Новости о смерти Леонардо дошли до его флорентийской родни только месяц спустя. В один из дней июня из Франции пришло письмо от Франческо Мельци, одного из помощников художника, со следующими словами: «Всем нам должно скорбеть о его утрате, ибо равного ему природа создать не в состоянии».
[682]
* * *
«Прекрасное в человеке преходяще, – написал однажды Леонардо, – а в искусстве – нет».
[683] Увы, прекрасное в искусстве тоже порой оказывается преходящим, и «Тайная вечеря» – яркий тому пример. Стиль Леонардо оказался безупречен, а вот техника – отнюдь. «Тайная вечеря» пострадала от того, что последний ее реставратор назвал – с преднамеренным преуменьшением – «неполной адгезией» между краской и поверхностью стены.
[684] Поскольку Леонардо отказался от фресковой техники, красочный слой не вступил со штукатуркой в неразрывную связь и всего несколько лет спустя начал отслаиваться. «Распятие» Монторфано на противоположной стене трапезной, прекрасно сохранившееся, за исключением написанных Леонардо портретов Сфорца (они полностью утрачены), служит немым укором великому мастеру, допустившему трагический просчет.

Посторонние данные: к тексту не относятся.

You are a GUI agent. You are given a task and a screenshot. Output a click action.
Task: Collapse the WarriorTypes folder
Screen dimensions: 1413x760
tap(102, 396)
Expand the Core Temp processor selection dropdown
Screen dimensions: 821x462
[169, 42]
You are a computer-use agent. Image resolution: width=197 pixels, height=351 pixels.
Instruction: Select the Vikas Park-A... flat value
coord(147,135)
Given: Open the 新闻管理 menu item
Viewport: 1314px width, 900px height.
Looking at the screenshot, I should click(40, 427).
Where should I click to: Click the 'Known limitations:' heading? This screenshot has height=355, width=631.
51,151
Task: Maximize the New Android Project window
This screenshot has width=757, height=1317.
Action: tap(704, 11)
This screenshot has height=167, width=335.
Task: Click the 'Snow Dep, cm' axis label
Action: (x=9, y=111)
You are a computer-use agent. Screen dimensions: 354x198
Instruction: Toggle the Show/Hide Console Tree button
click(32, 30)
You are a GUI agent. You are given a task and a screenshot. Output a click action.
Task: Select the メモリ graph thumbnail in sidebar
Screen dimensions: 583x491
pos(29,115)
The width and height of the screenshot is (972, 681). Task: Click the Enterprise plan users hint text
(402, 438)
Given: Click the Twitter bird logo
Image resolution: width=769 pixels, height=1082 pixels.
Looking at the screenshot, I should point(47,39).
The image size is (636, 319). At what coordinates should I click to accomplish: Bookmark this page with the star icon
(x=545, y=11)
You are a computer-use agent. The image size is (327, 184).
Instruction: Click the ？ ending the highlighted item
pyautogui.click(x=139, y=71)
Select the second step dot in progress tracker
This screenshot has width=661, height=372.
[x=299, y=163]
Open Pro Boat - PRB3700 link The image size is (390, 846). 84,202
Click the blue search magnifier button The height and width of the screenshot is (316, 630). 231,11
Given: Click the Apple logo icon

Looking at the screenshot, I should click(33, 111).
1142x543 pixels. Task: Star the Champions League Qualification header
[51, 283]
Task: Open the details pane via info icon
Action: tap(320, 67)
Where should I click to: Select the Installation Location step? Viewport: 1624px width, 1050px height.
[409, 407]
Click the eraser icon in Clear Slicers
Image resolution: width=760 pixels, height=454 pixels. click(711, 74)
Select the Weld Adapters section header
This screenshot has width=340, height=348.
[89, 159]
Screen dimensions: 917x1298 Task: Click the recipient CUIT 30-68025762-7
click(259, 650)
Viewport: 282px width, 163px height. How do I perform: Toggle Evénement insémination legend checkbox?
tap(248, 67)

К неудачной технике Леонардо добавилось великое множество губительных совпадений. Трапезная находится в низине, Леонардо писал на сырой северной стене, на которую попадали не только пар и дым из монастырской кухни, но и сажа от свечей и жаровен, стоявших в трапезной. Кроме того, само здание было построено крайне небрежно (это отмечает Гёте), из выветрившихся кирпичей и обломков «старых, развалившихся зданий».
[685]
Живопись начала осыпаться уже через двадцать лет после завершения. Антонио де Беатис, посетивший трапезную в 1517 году, записал в дневнике, что работа Леонардо, оставаясь «исключительно великолепной», постепенно портится – возможно, как ему представлялось, из-за сырости.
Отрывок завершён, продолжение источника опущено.